DECRETO
ORIENTALIUM
ECCLESIARUM
SULLE
CHIESE ORIENTALI CATTOLICHE
PROEMIO
1.
La Chiesa cattolica ha in grande stima le istituzioni, i riti
liturgici, le tradizioni ecclesiastiche e la disciplina della vita
ecclesiastica della Chiese orientali. Si tratta infatti di Chiese
illustri e venerande per antichità, in cui risplende la
tradizione apostolica tramandata dai Padri, che costituisce parte
del patrimonio divinamente rivelato e indiviso della Chiesa
universale.
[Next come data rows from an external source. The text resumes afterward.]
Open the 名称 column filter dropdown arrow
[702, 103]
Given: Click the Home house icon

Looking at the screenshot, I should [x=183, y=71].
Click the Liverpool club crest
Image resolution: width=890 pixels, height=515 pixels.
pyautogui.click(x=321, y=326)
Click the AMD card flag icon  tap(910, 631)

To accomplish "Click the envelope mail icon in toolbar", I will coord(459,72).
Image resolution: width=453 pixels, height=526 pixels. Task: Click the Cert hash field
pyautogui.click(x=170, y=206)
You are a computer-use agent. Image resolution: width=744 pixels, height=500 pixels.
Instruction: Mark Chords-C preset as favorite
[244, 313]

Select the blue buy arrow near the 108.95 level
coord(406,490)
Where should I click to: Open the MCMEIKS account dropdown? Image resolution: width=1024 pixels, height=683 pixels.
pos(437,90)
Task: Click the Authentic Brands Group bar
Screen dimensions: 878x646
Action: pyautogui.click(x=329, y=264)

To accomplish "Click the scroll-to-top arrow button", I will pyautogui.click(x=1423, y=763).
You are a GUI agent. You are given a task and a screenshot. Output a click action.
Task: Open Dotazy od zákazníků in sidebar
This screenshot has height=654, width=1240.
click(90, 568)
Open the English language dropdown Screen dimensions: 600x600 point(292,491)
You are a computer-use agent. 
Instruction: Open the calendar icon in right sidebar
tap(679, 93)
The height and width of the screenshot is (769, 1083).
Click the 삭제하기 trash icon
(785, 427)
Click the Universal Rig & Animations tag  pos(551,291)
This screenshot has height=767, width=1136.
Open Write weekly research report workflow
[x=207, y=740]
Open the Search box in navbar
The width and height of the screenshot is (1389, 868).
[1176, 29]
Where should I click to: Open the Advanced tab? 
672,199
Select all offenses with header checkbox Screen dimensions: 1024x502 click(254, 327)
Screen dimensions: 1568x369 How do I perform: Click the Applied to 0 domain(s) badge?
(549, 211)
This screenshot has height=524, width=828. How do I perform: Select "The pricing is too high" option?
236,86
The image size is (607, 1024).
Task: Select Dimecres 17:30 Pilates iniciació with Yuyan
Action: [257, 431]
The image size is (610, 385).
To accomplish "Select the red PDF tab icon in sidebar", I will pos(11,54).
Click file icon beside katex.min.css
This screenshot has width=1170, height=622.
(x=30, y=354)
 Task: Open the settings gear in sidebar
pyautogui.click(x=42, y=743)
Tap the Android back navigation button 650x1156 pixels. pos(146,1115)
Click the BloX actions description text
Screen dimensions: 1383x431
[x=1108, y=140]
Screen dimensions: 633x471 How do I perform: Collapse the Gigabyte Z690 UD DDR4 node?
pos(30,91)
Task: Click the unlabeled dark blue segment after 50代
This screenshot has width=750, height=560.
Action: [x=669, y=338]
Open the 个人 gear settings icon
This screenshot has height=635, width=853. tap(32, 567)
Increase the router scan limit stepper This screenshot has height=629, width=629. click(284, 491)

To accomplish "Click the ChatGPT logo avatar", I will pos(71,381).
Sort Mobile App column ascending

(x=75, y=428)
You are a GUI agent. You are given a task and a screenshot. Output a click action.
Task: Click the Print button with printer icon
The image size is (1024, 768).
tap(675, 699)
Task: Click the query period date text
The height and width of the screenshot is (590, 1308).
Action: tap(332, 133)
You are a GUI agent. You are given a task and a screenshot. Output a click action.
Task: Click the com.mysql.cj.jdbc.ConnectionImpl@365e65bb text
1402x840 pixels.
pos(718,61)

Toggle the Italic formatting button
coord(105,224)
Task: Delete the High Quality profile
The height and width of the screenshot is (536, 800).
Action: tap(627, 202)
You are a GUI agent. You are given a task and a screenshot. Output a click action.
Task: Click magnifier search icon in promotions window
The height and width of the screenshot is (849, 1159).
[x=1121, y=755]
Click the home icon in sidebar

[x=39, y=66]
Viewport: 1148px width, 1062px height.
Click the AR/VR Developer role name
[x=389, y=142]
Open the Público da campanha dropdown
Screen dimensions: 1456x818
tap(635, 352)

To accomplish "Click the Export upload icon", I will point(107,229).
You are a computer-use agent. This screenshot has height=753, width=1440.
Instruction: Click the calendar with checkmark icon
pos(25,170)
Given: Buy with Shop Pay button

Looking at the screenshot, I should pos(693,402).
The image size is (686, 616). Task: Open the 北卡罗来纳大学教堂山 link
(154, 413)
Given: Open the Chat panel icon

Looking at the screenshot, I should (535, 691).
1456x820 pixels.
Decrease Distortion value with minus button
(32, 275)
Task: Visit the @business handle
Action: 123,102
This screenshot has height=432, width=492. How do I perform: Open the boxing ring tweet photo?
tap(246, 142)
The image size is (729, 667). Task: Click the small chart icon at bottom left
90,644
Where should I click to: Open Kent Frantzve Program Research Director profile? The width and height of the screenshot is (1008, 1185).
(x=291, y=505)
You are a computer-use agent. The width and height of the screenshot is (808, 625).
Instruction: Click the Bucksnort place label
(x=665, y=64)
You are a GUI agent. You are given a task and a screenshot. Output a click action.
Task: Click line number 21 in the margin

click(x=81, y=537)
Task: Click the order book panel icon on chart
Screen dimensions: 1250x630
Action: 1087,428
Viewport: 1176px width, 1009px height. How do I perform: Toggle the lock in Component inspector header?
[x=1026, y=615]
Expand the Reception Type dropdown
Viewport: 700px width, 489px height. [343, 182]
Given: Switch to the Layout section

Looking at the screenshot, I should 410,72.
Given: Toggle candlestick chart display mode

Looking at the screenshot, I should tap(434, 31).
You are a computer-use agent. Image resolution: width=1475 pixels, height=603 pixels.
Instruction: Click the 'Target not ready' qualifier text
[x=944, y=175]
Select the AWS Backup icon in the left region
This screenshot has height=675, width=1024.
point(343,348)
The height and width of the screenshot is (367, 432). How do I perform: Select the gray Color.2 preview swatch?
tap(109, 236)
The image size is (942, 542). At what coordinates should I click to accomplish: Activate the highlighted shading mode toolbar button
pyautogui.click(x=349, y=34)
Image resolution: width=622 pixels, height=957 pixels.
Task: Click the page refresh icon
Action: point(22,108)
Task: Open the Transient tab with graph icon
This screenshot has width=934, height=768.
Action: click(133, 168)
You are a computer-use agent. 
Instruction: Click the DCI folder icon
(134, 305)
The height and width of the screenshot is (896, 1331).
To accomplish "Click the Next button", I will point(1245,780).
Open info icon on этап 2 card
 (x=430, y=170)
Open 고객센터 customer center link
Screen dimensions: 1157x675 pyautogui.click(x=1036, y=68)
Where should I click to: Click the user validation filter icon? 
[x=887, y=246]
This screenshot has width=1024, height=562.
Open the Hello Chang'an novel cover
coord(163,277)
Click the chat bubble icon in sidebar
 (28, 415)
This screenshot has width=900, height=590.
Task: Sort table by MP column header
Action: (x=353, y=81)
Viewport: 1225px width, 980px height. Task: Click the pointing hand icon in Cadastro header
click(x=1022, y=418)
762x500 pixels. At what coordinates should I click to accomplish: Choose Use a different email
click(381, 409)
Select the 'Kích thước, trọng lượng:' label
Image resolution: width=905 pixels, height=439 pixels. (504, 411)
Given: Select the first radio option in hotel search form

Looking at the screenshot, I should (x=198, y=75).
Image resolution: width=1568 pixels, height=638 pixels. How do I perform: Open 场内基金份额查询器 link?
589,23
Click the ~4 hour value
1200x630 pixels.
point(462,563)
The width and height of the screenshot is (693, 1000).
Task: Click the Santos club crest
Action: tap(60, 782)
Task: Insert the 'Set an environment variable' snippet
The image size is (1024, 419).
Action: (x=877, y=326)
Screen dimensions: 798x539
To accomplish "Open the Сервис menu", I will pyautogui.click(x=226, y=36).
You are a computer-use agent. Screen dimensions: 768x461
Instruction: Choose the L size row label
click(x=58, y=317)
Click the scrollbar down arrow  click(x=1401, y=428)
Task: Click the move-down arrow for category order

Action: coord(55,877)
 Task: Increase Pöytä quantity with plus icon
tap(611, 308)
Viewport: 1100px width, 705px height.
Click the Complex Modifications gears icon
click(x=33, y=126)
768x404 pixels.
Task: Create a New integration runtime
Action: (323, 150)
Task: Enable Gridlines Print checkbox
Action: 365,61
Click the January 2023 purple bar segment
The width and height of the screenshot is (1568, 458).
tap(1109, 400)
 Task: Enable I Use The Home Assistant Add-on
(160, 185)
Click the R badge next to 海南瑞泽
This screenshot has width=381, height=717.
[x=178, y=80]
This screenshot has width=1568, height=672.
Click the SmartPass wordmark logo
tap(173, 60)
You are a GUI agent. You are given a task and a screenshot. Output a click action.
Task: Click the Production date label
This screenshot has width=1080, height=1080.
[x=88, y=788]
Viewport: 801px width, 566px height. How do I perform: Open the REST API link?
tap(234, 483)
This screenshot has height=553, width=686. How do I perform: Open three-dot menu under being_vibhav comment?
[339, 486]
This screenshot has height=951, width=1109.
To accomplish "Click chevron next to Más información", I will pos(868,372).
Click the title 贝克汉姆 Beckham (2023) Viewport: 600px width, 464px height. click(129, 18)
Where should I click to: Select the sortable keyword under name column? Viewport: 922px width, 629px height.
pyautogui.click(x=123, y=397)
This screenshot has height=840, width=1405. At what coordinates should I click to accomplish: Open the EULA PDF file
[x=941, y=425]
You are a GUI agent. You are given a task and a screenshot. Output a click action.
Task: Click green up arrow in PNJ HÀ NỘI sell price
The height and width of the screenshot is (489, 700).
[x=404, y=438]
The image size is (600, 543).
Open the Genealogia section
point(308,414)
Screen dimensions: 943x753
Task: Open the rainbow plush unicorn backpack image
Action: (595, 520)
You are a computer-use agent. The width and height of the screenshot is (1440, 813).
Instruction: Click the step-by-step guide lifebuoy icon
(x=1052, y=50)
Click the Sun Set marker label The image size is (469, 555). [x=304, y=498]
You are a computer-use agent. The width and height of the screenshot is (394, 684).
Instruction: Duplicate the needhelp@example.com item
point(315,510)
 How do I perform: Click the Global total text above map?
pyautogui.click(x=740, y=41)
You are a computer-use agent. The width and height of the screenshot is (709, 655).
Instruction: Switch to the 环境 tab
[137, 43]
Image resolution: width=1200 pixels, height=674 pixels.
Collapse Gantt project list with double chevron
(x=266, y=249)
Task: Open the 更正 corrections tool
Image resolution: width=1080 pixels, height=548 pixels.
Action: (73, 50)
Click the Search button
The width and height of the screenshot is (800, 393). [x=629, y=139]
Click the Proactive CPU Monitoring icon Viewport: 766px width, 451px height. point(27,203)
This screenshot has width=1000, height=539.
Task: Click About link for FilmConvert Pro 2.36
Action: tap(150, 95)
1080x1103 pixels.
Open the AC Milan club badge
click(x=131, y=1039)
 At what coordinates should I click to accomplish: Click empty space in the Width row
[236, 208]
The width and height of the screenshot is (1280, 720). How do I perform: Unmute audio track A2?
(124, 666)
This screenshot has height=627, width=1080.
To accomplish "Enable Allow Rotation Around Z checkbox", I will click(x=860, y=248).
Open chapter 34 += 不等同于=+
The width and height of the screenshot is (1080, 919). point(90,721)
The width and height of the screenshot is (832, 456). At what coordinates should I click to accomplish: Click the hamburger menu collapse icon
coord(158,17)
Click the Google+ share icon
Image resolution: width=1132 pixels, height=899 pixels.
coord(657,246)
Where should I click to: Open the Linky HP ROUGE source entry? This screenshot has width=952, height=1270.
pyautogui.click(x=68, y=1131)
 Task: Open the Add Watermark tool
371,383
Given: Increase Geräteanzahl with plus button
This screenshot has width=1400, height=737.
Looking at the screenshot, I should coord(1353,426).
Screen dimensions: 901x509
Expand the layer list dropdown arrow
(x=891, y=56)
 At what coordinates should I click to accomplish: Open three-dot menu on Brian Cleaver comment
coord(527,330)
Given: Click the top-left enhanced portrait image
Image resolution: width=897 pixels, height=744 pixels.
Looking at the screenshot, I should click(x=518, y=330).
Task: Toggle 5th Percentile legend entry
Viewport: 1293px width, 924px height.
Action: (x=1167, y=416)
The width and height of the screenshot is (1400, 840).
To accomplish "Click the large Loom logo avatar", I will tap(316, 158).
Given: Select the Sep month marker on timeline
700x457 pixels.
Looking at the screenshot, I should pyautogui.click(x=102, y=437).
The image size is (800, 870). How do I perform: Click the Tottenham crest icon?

Perciò questo santo ed ecumenico Concilio, preso da
sollecitudine per le Chiese orientali, che di questa tradizione
sono testimoni viventi, e desiderando che esse fioriscano e
assolvano con nuovo vigore apostolico la missione loro affidata,
oltre a quanto riguarda tutta la Chiesa ha deciso di stabilire
alcuni punti principali, lasciando gli altri alla cura dei sinodi
orientali e della Sede apostolica.
CHIESE
PARTICOLARI O RITI
Varietà
di riti e unità
2.
La Chiesa santa e cattolica, che è il corpo mistico di Cristo, si
compone di fedeli che sono organicamente uniti nello Spirito Santo
da una stessa fede, dagli stessi sacramenti e da uno stesso
governo, e che unendosi in varie comunità stabili, congiunti
dalla gerarchia, costituiscono le Chiese particolari o riti. Tra
loro vige una mirabile comunione, di modo che la varietà non solo
non nuoce alla unità della Chiesa, ma anzi la manifesta. È
infatti intenzione della Chiesa cattolica che rimangano salve e
integre le tradizioni di ogni Chiesa o rito particolare; parimenti
essa vuole adattare il suo tenore di vita alle varie necessità
dei tempi e dei luoghi.
I
riti godono di uguale dignità
3.
Queste Chiese particolari, sia dell'Oriente che dell'Occidente,
sebbene siano in parte tra loro differenti in ragione dei
cosiddetti riti--cioè per liturgia, per disciplina ecclesiastica
e patrimonio spirituale--tuttavia sono allo stesso modo affidate
al governo pastorale del romano Pontefice, il quale per volontà
divina succede al beato Pietro nel primato sulla Chiesa
universale. Esse quindi godono di pari dignità, cosicché nessuna
di loro prevale sulle altre per ragioni di rito; fruiscono degli
stessi diritti e sono tenute agli stessi obblighi, anche per
quanto riguarda la predicazione del Vangelo in tutto il mondo (cfr.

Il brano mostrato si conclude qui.